• [Directions]
All of the records below need to be returned exactly.

• [Provided records]
:::

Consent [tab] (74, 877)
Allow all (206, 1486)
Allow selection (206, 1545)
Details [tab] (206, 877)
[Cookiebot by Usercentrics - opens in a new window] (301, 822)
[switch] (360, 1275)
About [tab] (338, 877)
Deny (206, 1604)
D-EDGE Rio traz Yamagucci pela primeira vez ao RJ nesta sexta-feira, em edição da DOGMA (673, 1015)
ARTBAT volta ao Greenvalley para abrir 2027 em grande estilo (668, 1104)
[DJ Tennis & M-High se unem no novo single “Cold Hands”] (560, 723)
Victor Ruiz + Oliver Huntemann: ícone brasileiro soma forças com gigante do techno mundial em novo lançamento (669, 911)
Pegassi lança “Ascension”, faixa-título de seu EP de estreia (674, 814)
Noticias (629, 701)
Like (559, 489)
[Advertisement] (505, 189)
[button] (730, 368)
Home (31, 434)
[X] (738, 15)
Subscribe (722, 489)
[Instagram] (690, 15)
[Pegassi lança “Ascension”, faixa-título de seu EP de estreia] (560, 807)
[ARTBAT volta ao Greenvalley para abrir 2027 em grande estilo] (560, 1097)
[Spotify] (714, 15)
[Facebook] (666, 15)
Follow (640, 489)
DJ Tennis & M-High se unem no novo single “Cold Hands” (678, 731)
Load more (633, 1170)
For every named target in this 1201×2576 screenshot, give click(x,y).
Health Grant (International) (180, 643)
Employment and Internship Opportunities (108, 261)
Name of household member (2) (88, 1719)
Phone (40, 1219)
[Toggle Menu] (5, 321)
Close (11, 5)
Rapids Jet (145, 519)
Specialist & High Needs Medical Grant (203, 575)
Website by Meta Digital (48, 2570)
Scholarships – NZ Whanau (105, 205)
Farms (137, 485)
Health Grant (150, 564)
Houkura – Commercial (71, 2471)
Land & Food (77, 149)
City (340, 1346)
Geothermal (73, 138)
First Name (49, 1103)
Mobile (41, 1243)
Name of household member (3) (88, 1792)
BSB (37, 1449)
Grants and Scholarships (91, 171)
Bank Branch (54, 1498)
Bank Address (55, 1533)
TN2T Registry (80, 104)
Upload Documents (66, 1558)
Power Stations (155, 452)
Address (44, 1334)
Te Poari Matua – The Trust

:::

• [Your response]
Consent [tab] (74, 877)
Allow all (206, 1486)
Allow selection (206, 1545)
Details [tab] (206, 877)
[Cookiebot by Usercentrics - opens in a new window] (301, 822)
[switch] (360, 1275)
About [tab] (338, 877)
Deny (206, 1604)
D-EDGE Rio traz Yamagucci pela primeira vez ao RJ nesta sexta-feira, em edição da DOGMA (673, 1015)
ARTBAT volta ao Greenvalley para abrir 2027 em grande estilo (668, 1104)
[DJ Tennis & M-High se unem no novo single “Cold Hands”] (560, 723)
Victor Ruiz + Oliver Huntemann: ícone brasileiro soma forças com gigante do techno mundial em novo lançamento (669, 911)
Pegassi lança “Ascension”, faixa-título de seu EP de estreia (674, 814)
Noticias (629, 701)
Like (559, 489)
[Advertisement] (505, 189)
[button] (730, 368)
Home (31, 434)
[X] (738, 15)
Subscribe (722, 489)
[Instagram] (690, 15)
[Pegassi lança “Ascension”, faixa-título de seu EP de estreia] (560, 807)
[ARTBAT volta ao Greenvalley para abrir 2027 em grande estilo] (560, 1097)
[Spotify] (714, 15)
[Facebook] (666, 15)
Follow (640, 489)
DJ Tennis & M-High se unem no novo single “Cold Hands” (678, 731)
Load more (633, 1170)
For every named target in this 1201×2576 screenshot, give click(x,y).
Health Grant (International) (180, 643)
Employment and Internship Opportunities (108, 261)
Name of household member (2) (88, 1719)
Phone (40, 1219)
[Toggle Menu] (5, 321)
Close (11, 5)
Rapids Jet (145, 519)
Specialist & High Needs Medical Grant (203, 575)
Website by Meta Digital (48, 2570)
Scholarships – NZ Whanau (105, 205)
Farms (137, 485)
Health Grant (150, 564)
Houkura – Commercial (71, 2471)
Land & Food (77, 149)
City (340, 1346)
Geothermal (73, 138)
First Name (49, 1103)
Mobile (41, 1243)
Name of household member (3) (88, 1792)
BSB (37, 1449)
Grants and Scholarships (91, 171)
Bank Branch (54, 1498)
Bank Address (55, 1533)
TN2T Registry (80, 104)
Upload Documents (66, 1558)
Power Stations (155, 452)
Address (44, 1334)
Te Poari Matua – The Trust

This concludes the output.